Skorygowałem, ale dźwięk No.3 pozostał swobodniejszy, obszerniejszy, a do tego bardziej przejrzysty. Wcale nie jest to do końca zbieżne z teoretyzowaniem, bowiem po mniejszych nisko-średniotonowych No.2 można by się spodziewać lepszej wyrazistości w zakresie "górnego środka", a No.3 podejrzewać o dźwięk potężniejszy, ale cięższy i ciemniejszy. Nic z tych rzeczy.
Czytaj również: Jaki jest związek między wielkością zespołów głośnikowych a wielkością odpowiedniego dla nich pomieszczenia?
Dynamika Focali Theva No.3 nie przejawia się masywnością, lecz szybkością i klarownością. Focal Theva No.3 grają bezpośrednio i szczegółowo. Wrażenie lepszej wyrazistości wyższych rejestrów może wynikać z prostej zmiany proporcji, chociaż to z kolei okaże się najbardziej zaskakujące – basu jest ogólnie… mniej.
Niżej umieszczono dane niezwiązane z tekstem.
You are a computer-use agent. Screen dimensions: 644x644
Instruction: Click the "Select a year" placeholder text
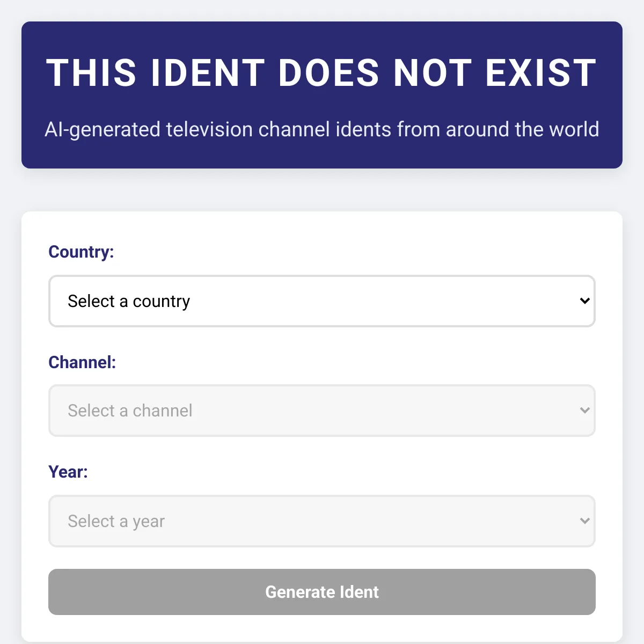(x=116, y=521)
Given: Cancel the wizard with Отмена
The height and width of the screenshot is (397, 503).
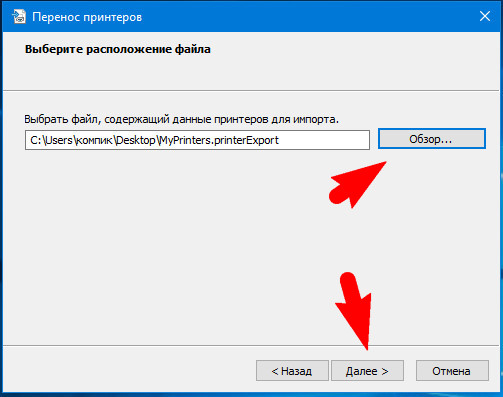Looking at the screenshot, I should [452, 371].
Bas jest nie tyle słabszy i spokojniejszy, ile bardziej konturowy, mniej pulchny, ujawni więcej informacji i pozwoli zagrać je głośniej, natomiast przy cichym słuchaniu nie wychodzi na pierwszy plan, nie pomrukuje tak uprzejmie i miękko jak z No.2.
Słychać lepszą selektywność, dokładniejsze pozycje na szerokiej scenie, większy potencjał niż z No.2, jednak do mniejszej Thevy nie straciłem ani trochę uznania, a wręcz przeciwnie – No.2 nie gra trochę słabiej niż No.3, lecz trochę inaczej, też ma swoje talenty, jej dźwięk jest lepiej sklejony, bardziej plastyczny, przyjazny i zaangażowany.
Doskonale zestrojony do niskich poziomów głośności, trzyma dobrą formę również przy wyższych, chociaż nie rozwija się wtedy tak pewnie i dokładnie, jak z No.3.
Trudno wyznaczyć ścisłą granicę kompetencji pomiędzy nimi, ale różnicę charakteru słychać wyraźnie i na tym przede wszystkim należy oprzeć wybór, a nie na teoretycznych wskazówkach o wielkości pomieszczenia. No.2 nawet w dużych mogą zagrać uroczo, a No.3 nawet w małych – z dobrą kontrolą.